> _Seçilmiş alıntı_

* * *

19 Mart 2021 Cuma, Yeni Şafak gazetesinin başlığı: Bu operasyonu kimin adına çektiniz?

Ne olmuştu, hatırlamakta fayda var.

Temmuz 2018 ve Kasım 2020 tarihleri arasında Hazine ve Maliye Bakanlığı görevini Erdoğan’ın damadı Berat Albayrak yürütmüştü. Ancak daha bu dönem öncesinde 2013 yılından itibaren Türk ekonomisi tıkanma sinyalleri vermeye başladı.

2009-2013 yılları arasında Amerikan Merkez Bankası FED’in bastığı bol ve ucuz dolardan da güç alarak Türkiye’de inşaat rantında bir patlama yaşanmıştı.

İnşaat rantı o kadar tatlıydı, o kadar büyük zenginler yaratıyordu ki, sanayiciler bile fabrikalarını taşıyarak konut işine girmeye başlamışlardı.

Sorulduğunda herkes mutluydu, zira üretimde kullanılan ham maddeler, yarı mamuller, ucuz dolar sayesinde rahatça ithal ediliyor, teknolojiye yatırım yapan Çin, Almanya, Kore gibi ülkeler ukala tavırlarla eleştirilerek, Türkiye’nin yarı mamul üretecek tesisleri kurma hamallığına girmeyerek ne kadar akıllı işler yapıldığı ballandıra ballandıra anlatılıyordu.

Ama 2013 dedik ya, rüzgar tersine esmeye başladı…

Amerikalılar 2008 Konut Krizi sonrası bastıkları paraların 900 milyar dolardan 4,5 trilyon dolara ulaşması ile 2013’de alarm vermeye başladılar. Dönemin FED Başkanı Bernanke faiz artırıp, fiziki doları geri çekerek olası enflasyonu önleme kararı verdi.

Amerika’da faizlerin artması ile Türkiye’de kur bir anda artmaya başladı ve maliyetler uzun yıllardan sonra ilk kez yükseldi.

***

O dönemde Türkiye zaten ‘Orta Gelir Tuzağı’na da düşmüştü.

Yani ekonomi, inşaat+tekstil ile yaratacağı en büyük kişi başına geliri yaratmış, bundan sonrası için ek yatırımlar ve yeni üretim modeline ihtiyaç duyuyordu. Bu da reformlar demekti.

Ancak AKP yönetimi ekonomideki bu büyük değişimi algılayamadı ve elde ettiği güçle topluma dayatmalar yapmaya başladı, Gezi Olayları patlak verdi ve bütün suçlu da “Geziciler” ilan edildi.

* * *

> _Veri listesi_
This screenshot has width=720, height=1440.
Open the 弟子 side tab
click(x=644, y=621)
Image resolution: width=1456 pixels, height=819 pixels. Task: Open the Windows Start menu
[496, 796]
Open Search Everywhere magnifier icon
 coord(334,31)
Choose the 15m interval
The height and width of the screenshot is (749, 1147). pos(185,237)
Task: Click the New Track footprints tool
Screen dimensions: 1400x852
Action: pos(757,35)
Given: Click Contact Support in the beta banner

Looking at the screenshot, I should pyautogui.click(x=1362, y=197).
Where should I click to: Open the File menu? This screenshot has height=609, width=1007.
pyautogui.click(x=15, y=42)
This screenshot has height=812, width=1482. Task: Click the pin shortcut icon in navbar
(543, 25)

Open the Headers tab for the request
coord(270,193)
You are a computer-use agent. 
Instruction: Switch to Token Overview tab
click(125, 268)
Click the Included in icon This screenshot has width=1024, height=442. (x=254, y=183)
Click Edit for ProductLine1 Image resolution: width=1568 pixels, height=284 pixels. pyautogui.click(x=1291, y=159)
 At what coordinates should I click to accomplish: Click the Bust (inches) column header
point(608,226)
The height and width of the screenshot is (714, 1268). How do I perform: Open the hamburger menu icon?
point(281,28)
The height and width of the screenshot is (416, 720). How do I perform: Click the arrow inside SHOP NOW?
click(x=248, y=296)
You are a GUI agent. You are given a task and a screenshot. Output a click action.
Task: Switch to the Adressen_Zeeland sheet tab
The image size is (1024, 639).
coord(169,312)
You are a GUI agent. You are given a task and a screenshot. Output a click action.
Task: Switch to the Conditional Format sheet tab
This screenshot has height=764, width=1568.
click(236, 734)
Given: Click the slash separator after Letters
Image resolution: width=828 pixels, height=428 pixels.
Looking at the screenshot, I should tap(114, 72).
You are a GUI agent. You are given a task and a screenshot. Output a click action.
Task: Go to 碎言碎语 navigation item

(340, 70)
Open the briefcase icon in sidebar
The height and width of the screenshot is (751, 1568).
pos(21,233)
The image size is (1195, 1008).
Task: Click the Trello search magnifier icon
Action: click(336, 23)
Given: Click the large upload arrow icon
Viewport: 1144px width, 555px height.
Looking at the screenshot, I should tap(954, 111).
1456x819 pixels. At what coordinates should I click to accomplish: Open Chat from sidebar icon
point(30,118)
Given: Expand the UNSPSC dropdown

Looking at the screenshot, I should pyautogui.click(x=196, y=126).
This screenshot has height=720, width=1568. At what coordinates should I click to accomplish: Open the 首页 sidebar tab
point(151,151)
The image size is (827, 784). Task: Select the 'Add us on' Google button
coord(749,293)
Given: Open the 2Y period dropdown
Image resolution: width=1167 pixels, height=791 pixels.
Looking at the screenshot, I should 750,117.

* * *

> _Yazılı görev 1_
Seçilmiş alıntıya göre Temmuz 2018 ile Kasım 2020 arasında Hazine ve Maliye Bakanlığı görevini kim yürütmüştü?
> _Yazılı görev 2_
Seçilmiş alıntıdaki metni "Temmuz 2018 ve" ifadesinden başlayarak "işine girmeye başlamışlardı." ifadesi de dahil olmak üzere birebir yeniden yazın.

> _Beklenen çıktı 1_
Erdoğan'ın damadı Berat Albayrak.

> _Beklenen çıktı 2_
Temmuz 2018 ve Kasım 2020 tarihleri arasında Hazine ve Maliye Bakanlığı görevini Erdoğan’ın damadı Berat Albayrak yürütmüştü. Ancak daha bu dönem öncesinde 2013 yılından itibaren Türk ekonomisi tıkanma sinyalleri vermeye başladı.

2009-2013 yılları arasında Amerikan Merkez Bankası FED’in bastığı bol ve ucuz dolardan da güç alarak Türkiye’de inşaat rantında bir patlama yaşanmıştı.

İnşaat rantı o kadar tatlıydı, o kadar büyük zenginler yaratıyordu ki, sanayiciler bile fabrikalarını taşıyarak konut işine girmeye başlamışlardı.